Perhaps a bit cruel of me to hope that that boys current suffering / humiliation is now much more than the suffering he intended on your son. He fucked around, now he’s finding out.

Pigeonatthewheel · 10/05/2026 19:30

Definitely justified in this one going to the police, other kid sounds like a piece of work and some people are going on too much about your son being at fault as there’s a big difference between sending unsolicited nudes and I assume in this case being most likely repeatedly asked to send.

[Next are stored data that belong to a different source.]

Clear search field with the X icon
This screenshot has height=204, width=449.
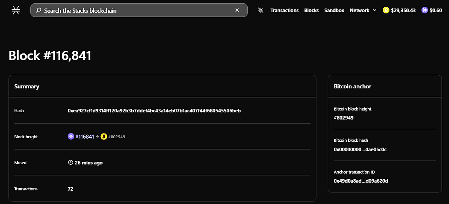click(x=237, y=10)
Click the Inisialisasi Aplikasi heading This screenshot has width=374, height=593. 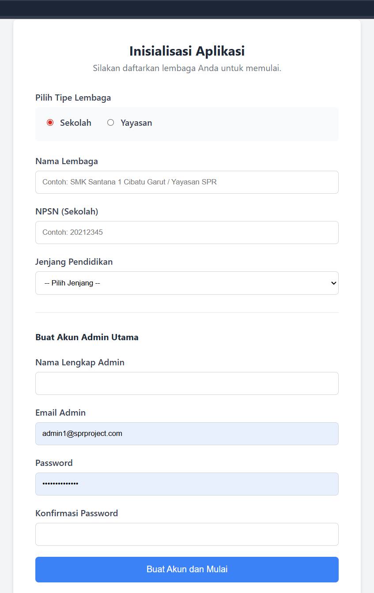click(187, 51)
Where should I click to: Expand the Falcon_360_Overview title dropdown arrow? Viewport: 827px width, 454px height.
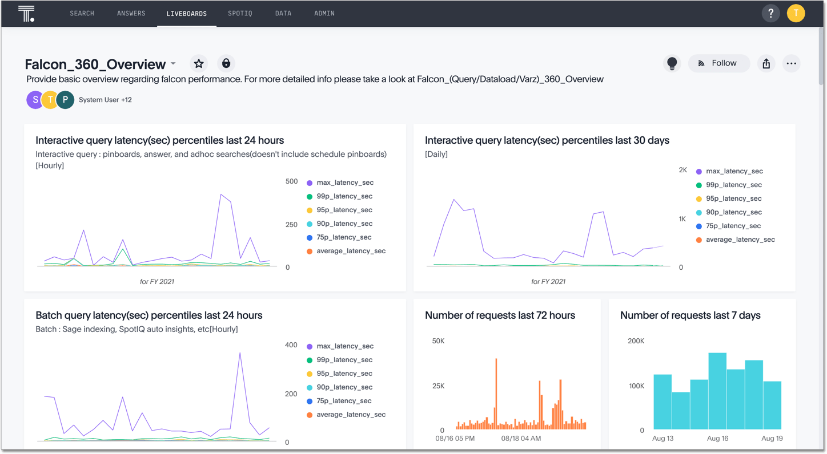pos(173,64)
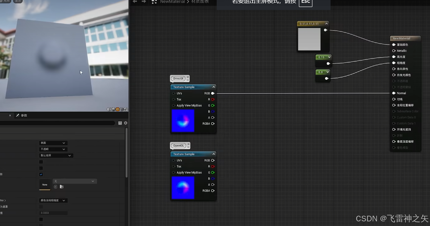Switch to the 参数 tab
Screen dimensions: 430x226
[24, 115]
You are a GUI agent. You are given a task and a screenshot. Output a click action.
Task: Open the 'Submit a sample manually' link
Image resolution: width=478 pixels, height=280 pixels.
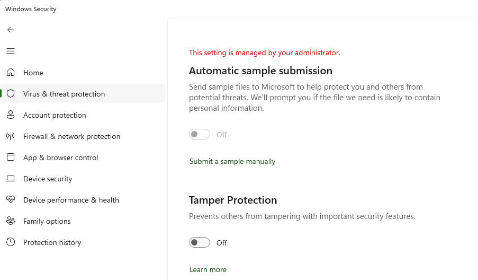click(x=232, y=161)
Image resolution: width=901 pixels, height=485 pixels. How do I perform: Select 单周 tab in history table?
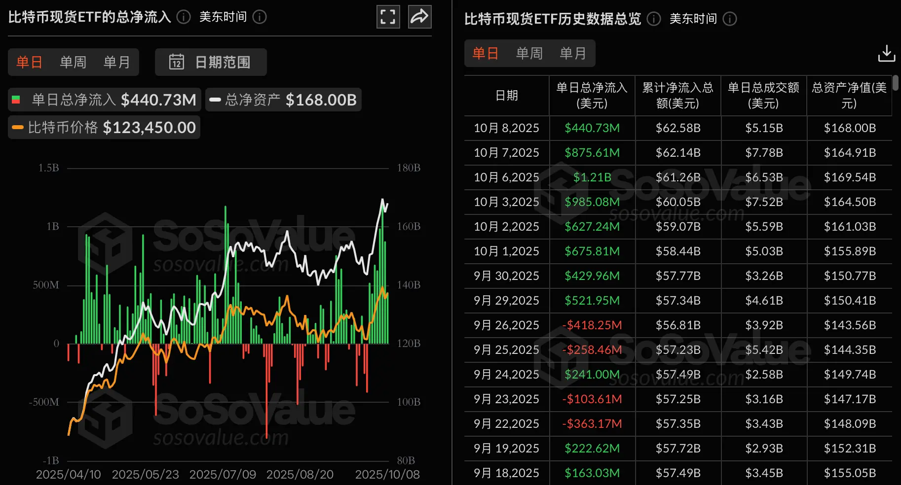point(529,53)
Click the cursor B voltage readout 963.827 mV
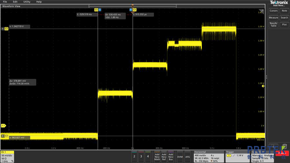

Very odd plan from the kid abusing your son - the South Park episode Cartman Sucks will explain why, and you mention ‘The police actually suggested we make something that he could throw back at anyone that comments or says something’ - a meme from this episode in reply to any commenters on phone/socials will quickly flip the humiliation on to the abuser.

OrangeForAHead · 10/05/2026 21:29

@bikiniwaxlyrical of course he was coerced. He was being messaged by someone whose sole aim was to get him to send nude photos. It doesn’t matter that he thought it was a girl of his own age - because it wasn’t. It was someone who had a plan to get him to send nudes and succeeded in it.

@TeensAreCruelAndStupid I hope everything goes ok for him at school tomorrow.

Teawithfrenchtoast · 12/05/2026 08:36

@TeensAreCruelAndStupid ive been thinking about your son, I hope the last few days at school have been ok for him.